= Jauhar Saleem =

Pakistani diplomat

Jauhar Saleem is a Pakistani career diplomat known for soft diplomacy. He assumed charge as Acting Foreign Secretary on 30 September 2022. He also served as Pakistan's ambassador to Italy from April 2020 to September 2022.

==Early life==
Jauhar Saleem, a career diplomat of the Foreign Service of Pakistan born on 10 April 1963. His hometown is Lahore, Pakistan.

==Education==
Jauhar Saleem was educated at GCU Lahore, University of Pennsylvania, Johns Hopkins University and Georgetown University.

==Career==
Saleem is currently serving as Acting Foreign Secretary. He served on various assignments in the Pakistan Foreign Office as well as Pakistan's diplomatic missions abroad, including Brazil, Turkey, USA, and Croatia. Prior to his appointment as ambassador in 2007, he was also the Director General for Europe and Eurasia in the Foreign Office, Islamabad.

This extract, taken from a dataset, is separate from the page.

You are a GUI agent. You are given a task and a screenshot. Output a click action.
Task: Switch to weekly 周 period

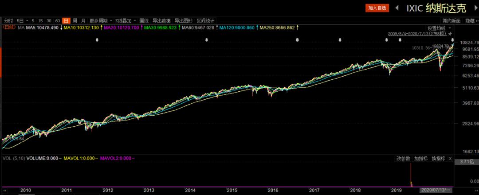75,21
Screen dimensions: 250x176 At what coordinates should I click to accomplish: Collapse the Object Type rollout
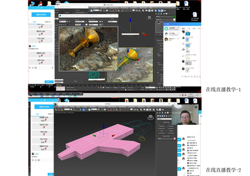[166, 122]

===Bosnia and Herzegovina===
Saleem was the Ambassador of Pakistan to Bosnia & Herzegovina from 2008 to 2011.

===Bahrain===
Saleem served as the Ambassador at the Embassy of Pakistan in Bahrain from 2011 to 2014.

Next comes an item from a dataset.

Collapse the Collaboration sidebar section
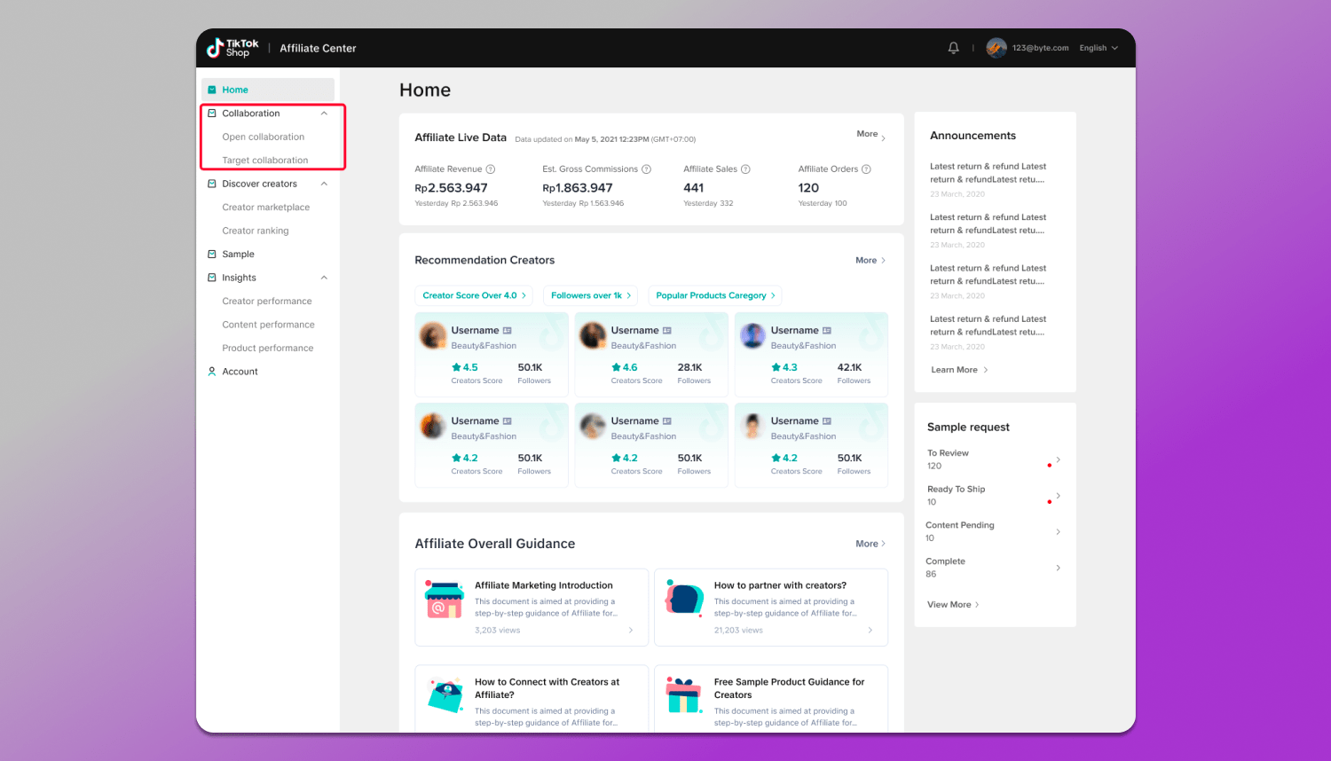 tap(324, 114)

===Foreign Office Islamabad===
Saleem is currently serving as the Acting Foreign Secretary. He has also served as Additional Foreign Secretary (Administration) and Director-General Foreign Service Academy Islamabad.

===Germany===
He was appointed as Pakistan's Ambassador to Germany in October 2015 and served there from 2016 to 2020.

===Italy===
From April 2020 till September 2022, he served as Pakistan's ambassador to Italy with concurrent accreditation to Slovenia, Albania and San Marino and took charge in April 2020.